### Data for the task
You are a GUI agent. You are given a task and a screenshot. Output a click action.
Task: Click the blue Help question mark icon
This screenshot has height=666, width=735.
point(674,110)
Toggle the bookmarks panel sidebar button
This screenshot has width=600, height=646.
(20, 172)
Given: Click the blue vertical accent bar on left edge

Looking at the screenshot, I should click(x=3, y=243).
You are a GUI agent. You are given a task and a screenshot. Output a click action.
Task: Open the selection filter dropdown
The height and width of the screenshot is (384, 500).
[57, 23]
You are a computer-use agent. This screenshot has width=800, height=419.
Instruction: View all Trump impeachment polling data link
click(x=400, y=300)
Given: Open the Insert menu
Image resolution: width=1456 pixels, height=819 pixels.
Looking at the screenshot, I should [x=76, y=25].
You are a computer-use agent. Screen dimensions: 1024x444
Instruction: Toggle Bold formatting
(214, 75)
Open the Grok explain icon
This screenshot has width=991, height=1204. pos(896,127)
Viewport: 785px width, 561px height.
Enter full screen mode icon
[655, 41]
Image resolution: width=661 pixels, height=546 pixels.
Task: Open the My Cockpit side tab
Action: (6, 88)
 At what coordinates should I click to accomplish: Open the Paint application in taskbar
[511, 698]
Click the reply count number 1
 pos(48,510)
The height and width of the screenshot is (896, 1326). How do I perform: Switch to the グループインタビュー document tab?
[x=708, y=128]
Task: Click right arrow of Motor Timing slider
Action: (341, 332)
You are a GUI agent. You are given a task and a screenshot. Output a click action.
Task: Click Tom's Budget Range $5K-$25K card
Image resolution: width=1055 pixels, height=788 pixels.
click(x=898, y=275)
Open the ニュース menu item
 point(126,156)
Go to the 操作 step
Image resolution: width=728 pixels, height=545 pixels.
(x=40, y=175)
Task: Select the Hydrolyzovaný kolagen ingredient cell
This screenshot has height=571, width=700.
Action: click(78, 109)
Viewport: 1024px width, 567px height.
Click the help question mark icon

### Work to be completed
Working from the material above, retype it in its entirety without change.

### The completed task
You are a GUI agent. You are given a task and a screenshot. Output a click action.
Task: Click the blue Help question mark icon
This screenshot has height=666, width=735.
point(674,110)
Toggle the bookmarks panel sidebar button
This screenshot has width=600, height=646.
(20, 172)
Given: Click the blue vertical accent bar on left edge

Looking at the screenshot, I should click(x=3, y=243).
You are a GUI agent. You are given a task and a screenshot. Output a click action.
Task: Open the selection filter dropdown
The height and width of the screenshot is (384, 500).
[57, 23]
You are a computer-use agent. This screenshot has width=800, height=419.
Instruction: View all Trump impeachment polling data link
click(x=400, y=300)
Given: Open the Insert menu
Image resolution: width=1456 pixels, height=819 pixels.
Looking at the screenshot, I should [x=76, y=25].
You are a computer-use agent. Screen dimensions: 1024x444
Instruction: Toggle Bold formatting
(214, 75)
Open the Grok explain icon
This screenshot has width=991, height=1204. pos(896,127)
Viewport: 785px width, 561px height.
Enter full screen mode icon
[655, 41]
Image resolution: width=661 pixels, height=546 pixels.
Task: Open the My Cockpit side tab
Action: (6, 88)
 At what coordinates should I click to accomplish: Open the Paint application in taskbar
[511, 698]
Click the reply count number 1
 pos(48,510)
The height and width of the screenshot is (896, 1326). How do I perform: Switch to the グループインタビュー document tab?
[x=708, y=128]
Task: Click right arrow of Motor Timing slider
Action: (341, 332)
You are a GUI agent. You are given a task and a screenshot. Output a click action.
Task: Click Tom's Budget Range $5K-$25K card
Image resolution: width=1055 pixels, height=788 pixels.
click(x=898, y=275)
Open the ニュース menu item
 point(126,156)
Go to the 操作 step
Image resolution: width=728 pixels, height=545 pixels.
(x=40, y=175)
Task: Select the Hydrolyzovaný kolagen ingredient cell
This screenshot has height=571, width=700.
Action: click(78, 109)
Viewport: 1024px width, 567px height.
Click the help question mark icon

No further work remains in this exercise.